From this, it follows that antiarrhythmic effects should address these proarrhythmic mechanisms in some way. And indeed they do, but not in a way which makes them any easier to categorise. Many drugs with antiarrhythmic properties address several of these mechanisms simultaneously, and others may actually promote arrhythmias by prolonging repolarisation (those would be all the antiarrhythmics which prolong the QT interval). Still, it is possible to vaguely relate arrhythmogenic and antiarrhythmic mechanisms, as follows:

  • Abnormal automaticity of normal pacemakers: it sounds like this would respond to anything that decreases the slope of Phase 4 in those cells, which would be calcium channel blockers and β-blockers
  • Abnormal automaticity of non-pacemaker tissue should decrease as the result of beta-blockade. Reduced resting potential voltage of the membrane is usually the main problem, which these drugs should address.
  • Late afterdepolarisations, where the problem is catecholamines or calcium, are addressed directly by calcium channel blockers and β-blockers
  • Reentry, where action potential re-excites a patch of myocardium shortly after it has already depolarised, either because of some anatomical shortcut or because of an abnormally short refractory period.
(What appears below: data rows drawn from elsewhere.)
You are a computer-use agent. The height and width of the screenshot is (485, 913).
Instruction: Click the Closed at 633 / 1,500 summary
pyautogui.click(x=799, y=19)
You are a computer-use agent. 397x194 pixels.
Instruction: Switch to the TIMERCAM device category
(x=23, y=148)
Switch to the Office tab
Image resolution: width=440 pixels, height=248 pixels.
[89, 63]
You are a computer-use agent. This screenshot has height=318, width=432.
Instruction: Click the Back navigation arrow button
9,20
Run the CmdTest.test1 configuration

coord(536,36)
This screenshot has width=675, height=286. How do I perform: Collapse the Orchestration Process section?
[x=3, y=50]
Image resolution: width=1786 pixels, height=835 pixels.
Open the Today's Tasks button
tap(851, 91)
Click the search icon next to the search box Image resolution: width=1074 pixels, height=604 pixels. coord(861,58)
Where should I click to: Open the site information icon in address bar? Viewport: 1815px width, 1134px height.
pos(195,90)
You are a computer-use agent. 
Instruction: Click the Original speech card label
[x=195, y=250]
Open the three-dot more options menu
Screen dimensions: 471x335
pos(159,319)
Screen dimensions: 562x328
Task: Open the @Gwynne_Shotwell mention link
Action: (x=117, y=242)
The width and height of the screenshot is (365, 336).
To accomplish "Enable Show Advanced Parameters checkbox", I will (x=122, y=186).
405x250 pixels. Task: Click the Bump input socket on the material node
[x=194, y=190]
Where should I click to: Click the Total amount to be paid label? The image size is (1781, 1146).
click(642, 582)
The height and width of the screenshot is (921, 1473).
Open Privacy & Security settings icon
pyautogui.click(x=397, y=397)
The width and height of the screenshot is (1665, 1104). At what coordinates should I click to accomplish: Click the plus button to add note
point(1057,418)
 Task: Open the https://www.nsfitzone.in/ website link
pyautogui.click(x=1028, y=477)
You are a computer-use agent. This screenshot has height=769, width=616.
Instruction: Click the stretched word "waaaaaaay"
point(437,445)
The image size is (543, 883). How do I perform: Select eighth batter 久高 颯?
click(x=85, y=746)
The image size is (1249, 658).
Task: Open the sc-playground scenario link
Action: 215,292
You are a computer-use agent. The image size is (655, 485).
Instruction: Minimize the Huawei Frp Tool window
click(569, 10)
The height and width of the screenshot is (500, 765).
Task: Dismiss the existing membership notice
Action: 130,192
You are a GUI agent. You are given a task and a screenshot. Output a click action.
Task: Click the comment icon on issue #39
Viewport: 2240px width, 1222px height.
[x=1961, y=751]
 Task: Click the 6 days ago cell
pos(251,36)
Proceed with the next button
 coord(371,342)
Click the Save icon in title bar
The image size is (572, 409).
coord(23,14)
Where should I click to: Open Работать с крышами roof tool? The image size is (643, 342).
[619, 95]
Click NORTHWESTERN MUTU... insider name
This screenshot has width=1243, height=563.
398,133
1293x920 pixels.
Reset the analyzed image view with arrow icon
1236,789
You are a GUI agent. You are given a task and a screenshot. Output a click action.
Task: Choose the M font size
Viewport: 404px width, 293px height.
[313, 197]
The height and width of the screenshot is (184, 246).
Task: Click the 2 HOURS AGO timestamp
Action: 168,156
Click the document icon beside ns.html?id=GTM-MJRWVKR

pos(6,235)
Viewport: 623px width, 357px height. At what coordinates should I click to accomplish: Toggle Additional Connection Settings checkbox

You can prolong the latter using Class Ia and Class III agents. As for abnormal conducting pathways, the best mechanism of managing this would be to slow conduction through those fibres, and this is where Class Ic agents should be ideal.

Now, for each class, some sort of short point-form summary of pharmacodynamic properties will be attempted, mainly in case one day these drugs become the topic of an SAQ. This has already happened to Class I agents in Question 9 from the second paper of 2012, which means that these are probably fair game. 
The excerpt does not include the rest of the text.